コンダクターシップの実践事例というよりは、コンダクターシップそのものともいえるのがイキイキ基盤です。DBICのイノベーション・プロジェクトから生まれ、フィールド・フローの中核事業として育っていっています。関係各所との連携により、さらに発展していける仕組みにしたいと、フィールド・フロー株式会社の代表として想いを持っております。


〇イキイキ基盤 プロジェクト概要
イキイキ基盤は組織内の人と人の関係性を見える化し、改善するためのプログラムです。実証成果を踏まえ「働き方改革」や「生産性向上」などを実現するための施策として、システムに関しては現在ビジネスモデル特許を申請し、組織満足度・幸福度診断プログラムと人財育成・組織開発プログラムのサービス提供を開始しています。

関係性を見える化するシステムの特徴は、活動記録を取っておくと人と人の関係性が見えるようになる、というものです。しかも通常業務をほとんど変えることなく、例えば議事録や営業日報などをつけていればいい、とうものです。環境としてもスマートフォンかPCでもあれば大丈夫というもので、現在開発中のバージョン3のテストが完了次第、サービスとしても提供開始する予定です。将来的にはIoTを組み合わせてユーザの入力負担を極力減らしつつ、AIエンジンを組み併せてより高精度に関係性を見える化し、改善の提案ができるようにしていきます。

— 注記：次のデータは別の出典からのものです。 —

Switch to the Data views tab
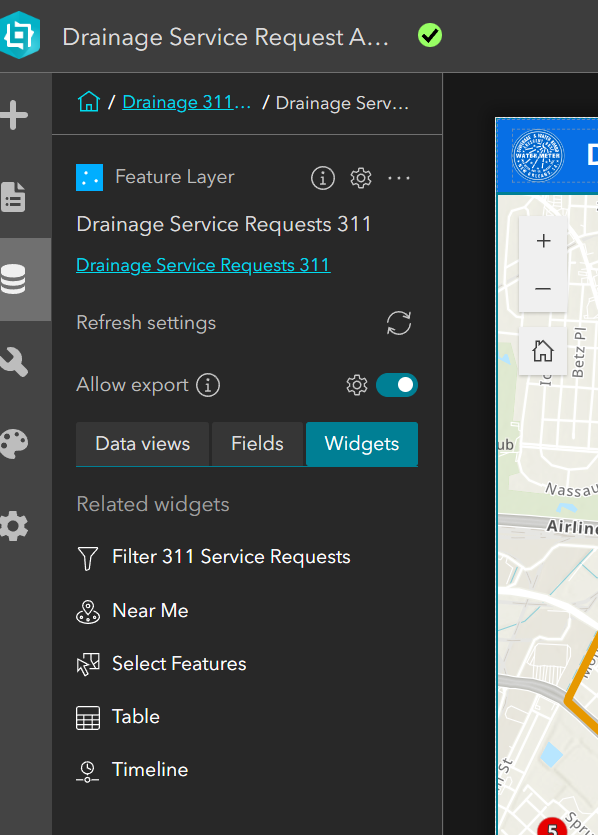Image resolution: width=598 pixels, height=835 pixels. pyautogui.click(x=142, y=444)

組織満足度・幸福度診断はクウジット株式会社の協力を得て、慶応大学 前野教授の幸福学に基づいた幸福度指標と、従業員が主観的に自己評価を答える従業員満足度アンケートを組み併せて、組織が陥っている問題を明らかにするプログラムです。特定の誰かを評価したり、誰かに評価されたりすることがない仕組みになっているので、一般的な360°評価よりも本音が引き出しやすく、組織全体が共通して陥ってしまっている問題を抽出しやすくなっています。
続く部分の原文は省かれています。